Write out the lines below word for word, starting with the line that contains "Click the Редагувати edit icon" and continuing through the last line. Leave the pictures out.
───
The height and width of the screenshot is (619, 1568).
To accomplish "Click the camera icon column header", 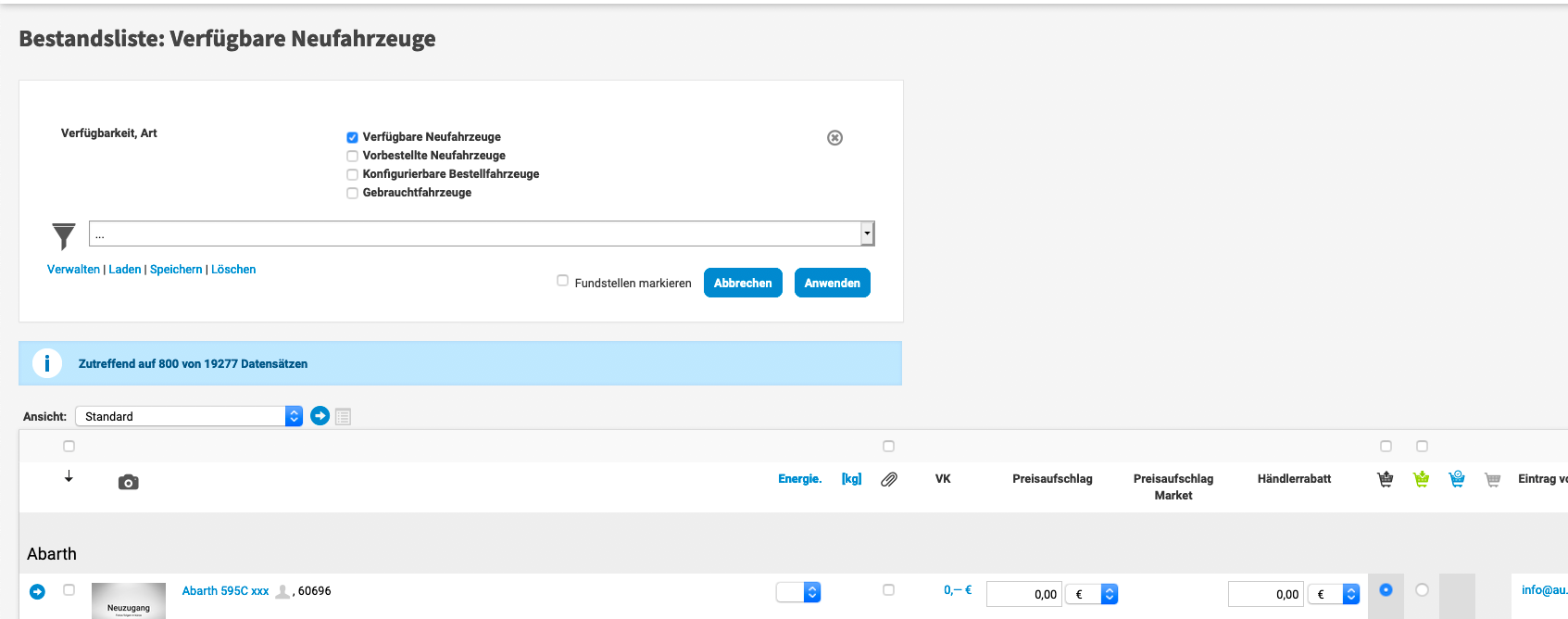I will click(x=129, y=482).
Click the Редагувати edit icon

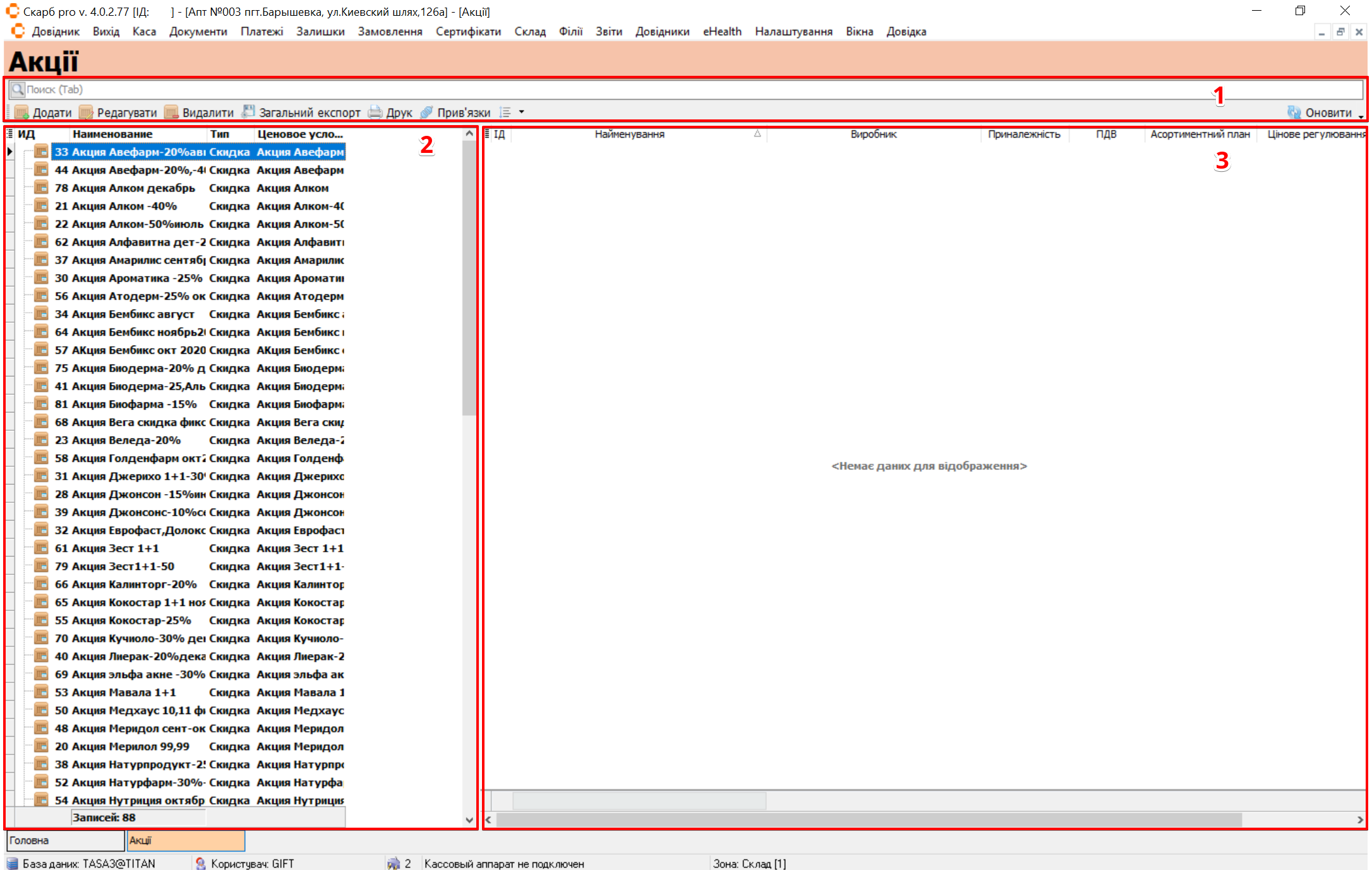tap(86, 112)
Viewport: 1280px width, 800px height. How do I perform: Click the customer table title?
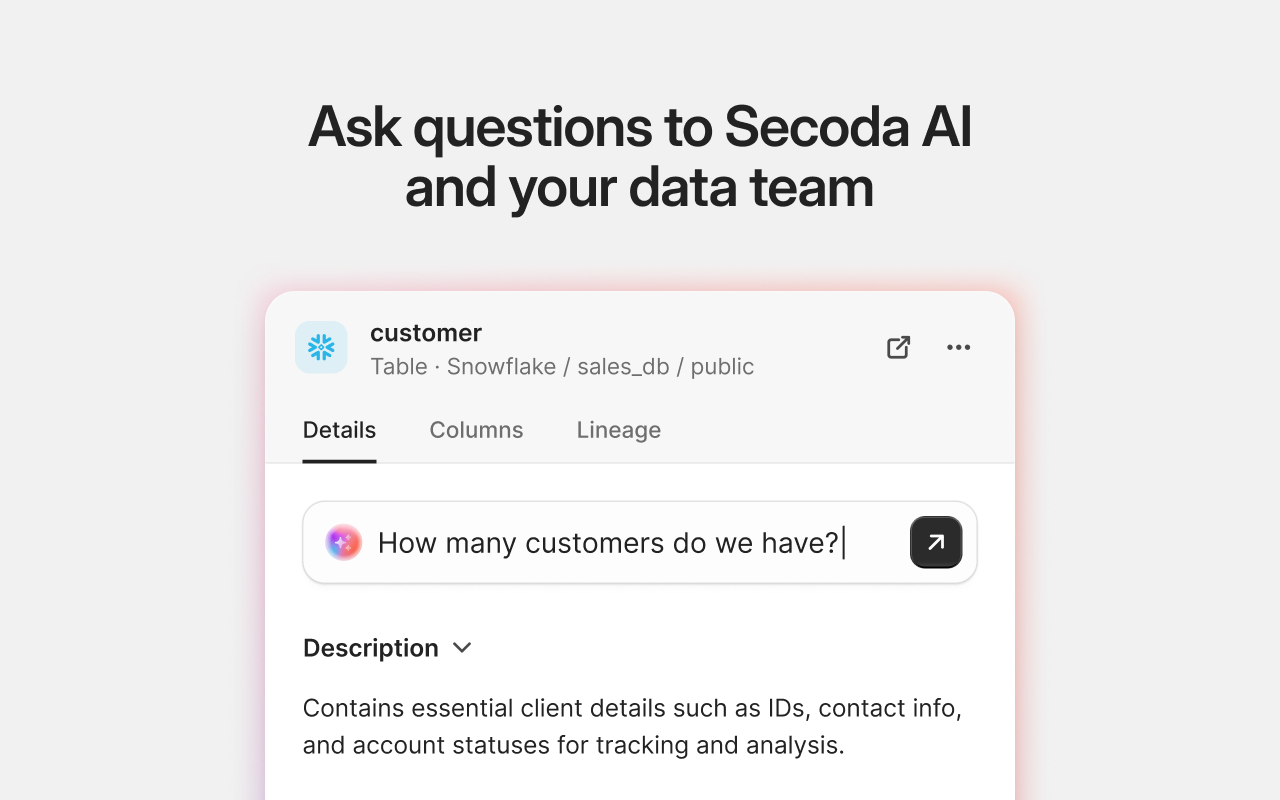[x=426, y=333]
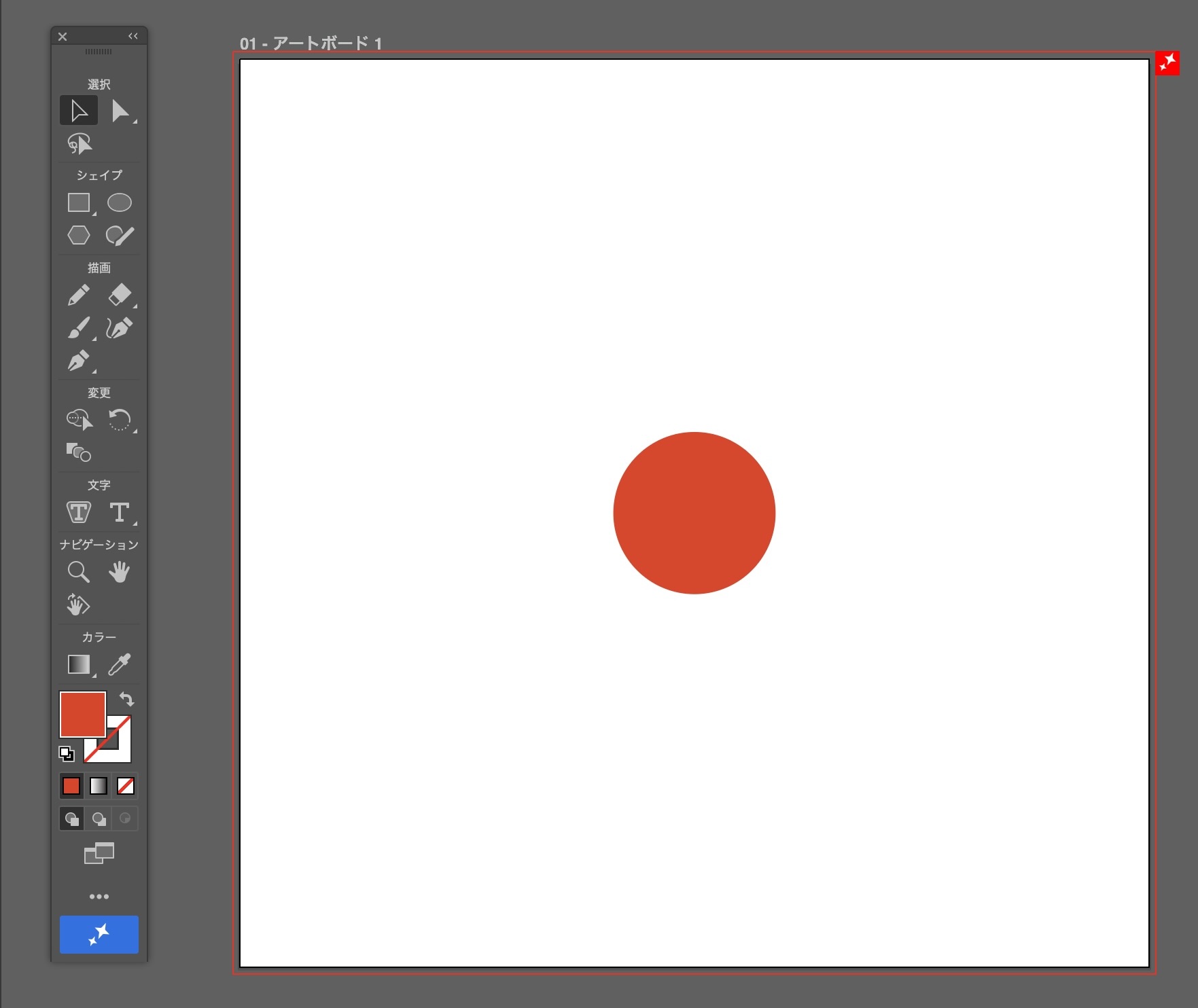Swap fill and stroke colors
This screenshot has height=1008, width=1198.
(127, 699)
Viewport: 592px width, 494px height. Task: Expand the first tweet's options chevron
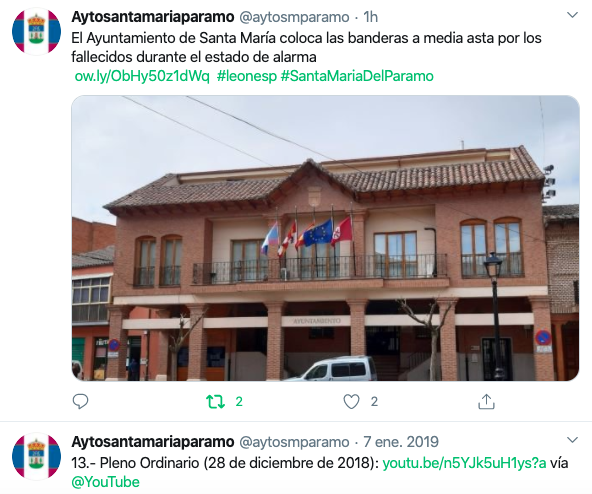(573, 15)
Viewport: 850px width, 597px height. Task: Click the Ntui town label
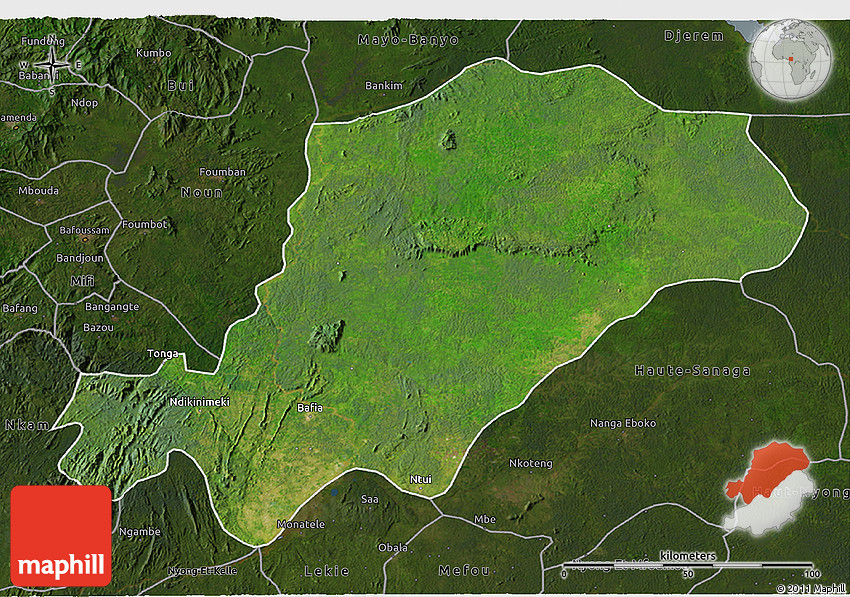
───
(WRITTEN REPLY)
Click the Редагувати edit icon

tap(86, 112)
Viewport: 1280px width, 800px height. How do I perform: Click the customer table title?
[x=426, y=333]
Swap fill and stroke colors
This screenshot has height=1008, width=1198.
(127, 699)
Viewport: 592px width, 494px height. Task: Expand the first tweet's options chevron
(573, 15)
Viewport: 850px width, 597px height. Task: Click the Ntui town label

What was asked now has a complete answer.